0:1 Ismaila Sarr (44., FE)
1:1 Moises Caicedo (68.)
1:2 Kalidou Koulibaly (70.)

Der Tweet des Spiels

Legenden sterben nie: Dieser Fan erinnert an Papa Bouba Diop. Der ehemalige senegalesische Nationalspieler starb 2020 im Alter von 42 Jahren an den Folgen von amyotropher Lateralsklerose. Für seine Nationalmannschaft bleibt er für einen Treffer im Jahr 2002 unvergessen: Er erzielte im Eröffnungsspiel gegen den damaligen Weltmeister Frankreich den Siegtreffer zum 1:0.

Zitat der 90 Minuten

Fifa-Präsident Gianni Infantino wird eingeblendet. Magenta-TV-Kommentator Christian Straßburger kommentiert's auf seine eigene Weise: "Anders als im Zirkus sitzen die Clowns hier auf der Tribüne."

Zahl des Spiels: 20

Der Senegal feiert den größten Erfolg bei einer WM seit 20 Jahren. Damals zog man ins Viertelfinale ein, schied dann gegen die Türkei aus. Seither hat sich das Land dreimal in Folge nicht für die WM qualifiziert und war zuletzt in Russland in der Vorrunde ausgeschieden.

Kuriosität der Partie

Die Geräuschkulisse brachte die Zuschauer:innen vor den Bildschirmen an den Rand der Verzweiflung. Bitte nicht falsch verstehen: Es war beeindruckend, welch gute Stimmung die Fans der beiden Länder machten. Sie tanzten, sangen, feierten. Aber vor allem trommelten und tröteten sie. In einer Lautstärke, dass man manchmal den Eindruck hatte, Magenta-TV-Kommentator Christian Straßburger musste regelrecht brüllen, damit wir ihn überhaupt hören.

DIE Szene des Spiels

Ohne Frage das Tor zum 2:1 für den Senegal. Nur zwei Minuten nach dem Ausgleich trat Gueye einen Freistoß von der rechten Seite in den Strafraum, wo der Ball von Valencias Oberschenkel abtropfte und beim Kapitän abprallt und direkt bei Kalidou Koulibaly landete. Der fackelte nicht lange und machte die Hoffnungen der Ecuadorianer auf ein Weiterkommen schnell wieder zunichte.
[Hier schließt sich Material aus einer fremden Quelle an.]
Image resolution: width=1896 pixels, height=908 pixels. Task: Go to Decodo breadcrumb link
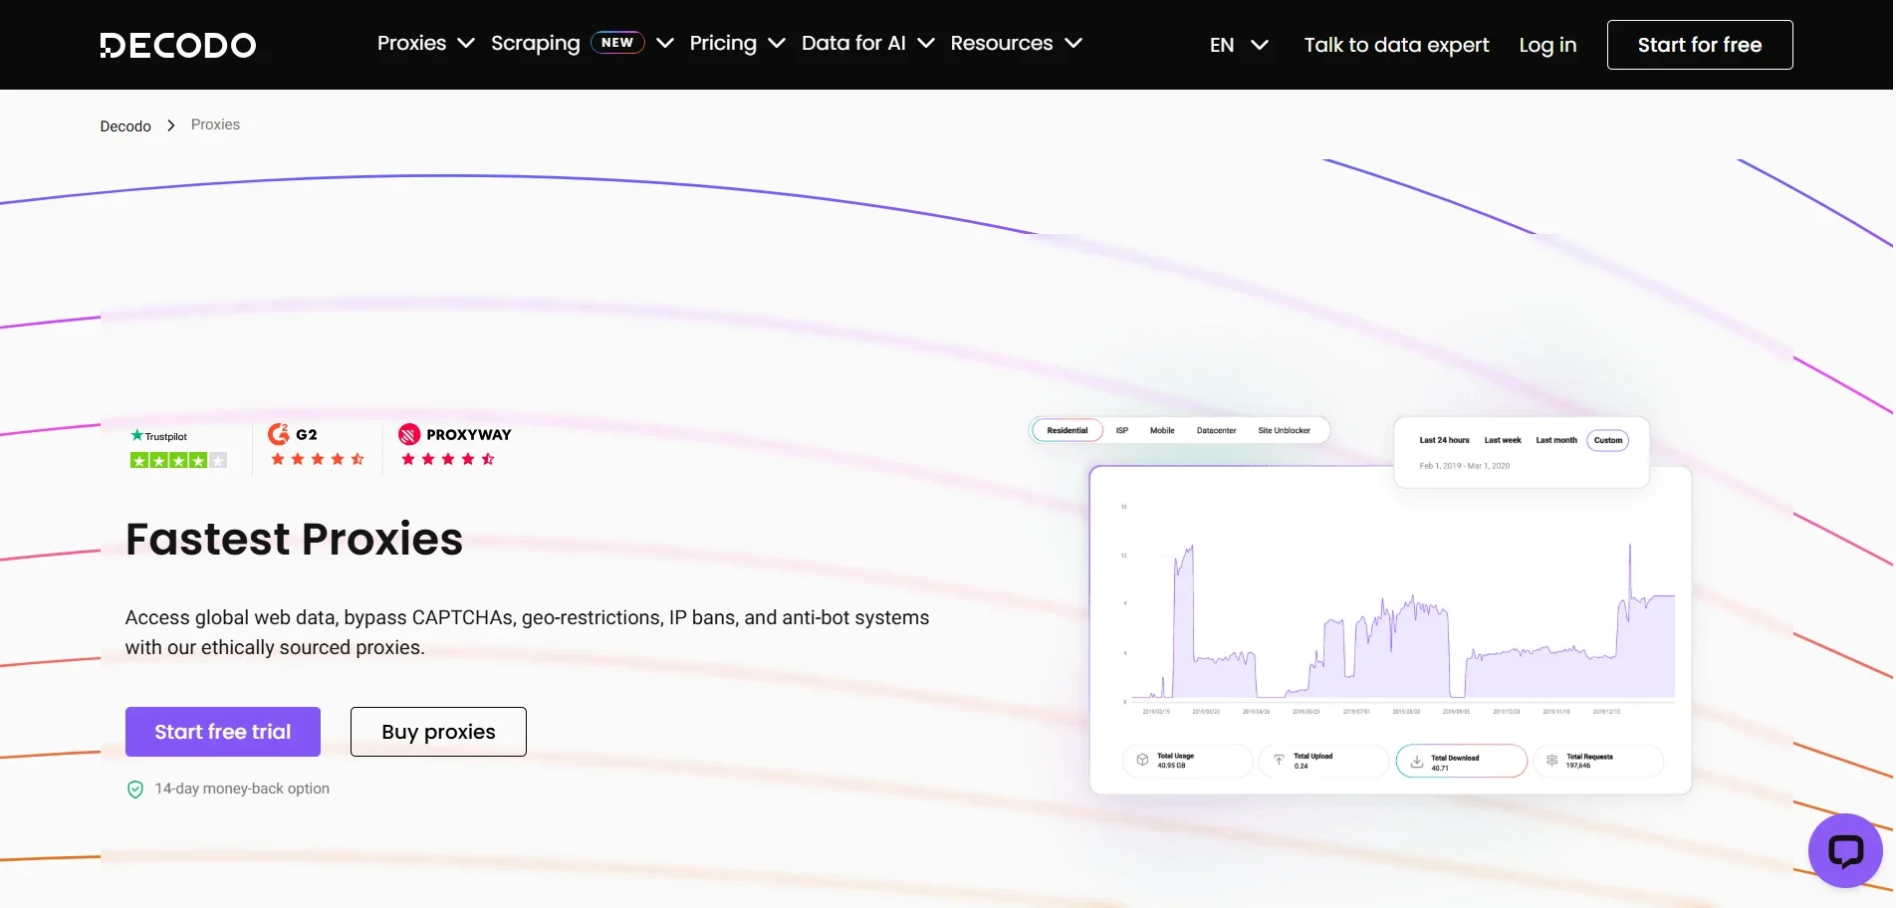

Die Phrase, die das Spiel beschreibt

Heute: Die Phrase, die das Spiel nicht beschreibt. "Der Gefoulte sollte nicht selbst schießen." War Quatsch. Ist Quatsch. Bleibt Quatsch. Grüße an Ismaila Sarr, der den Ball eiskalt zum 1:0 ins Tor schob.

Wie es für die Teams weitergeht

Der Zweite der Gruppe A spielt am Sonntag um 20 Uhr im Stadion Al Bayt. Das ist der Senegal. Gegner ist dann der Erste der Gruppe B. Ecuador fährt nach Hause.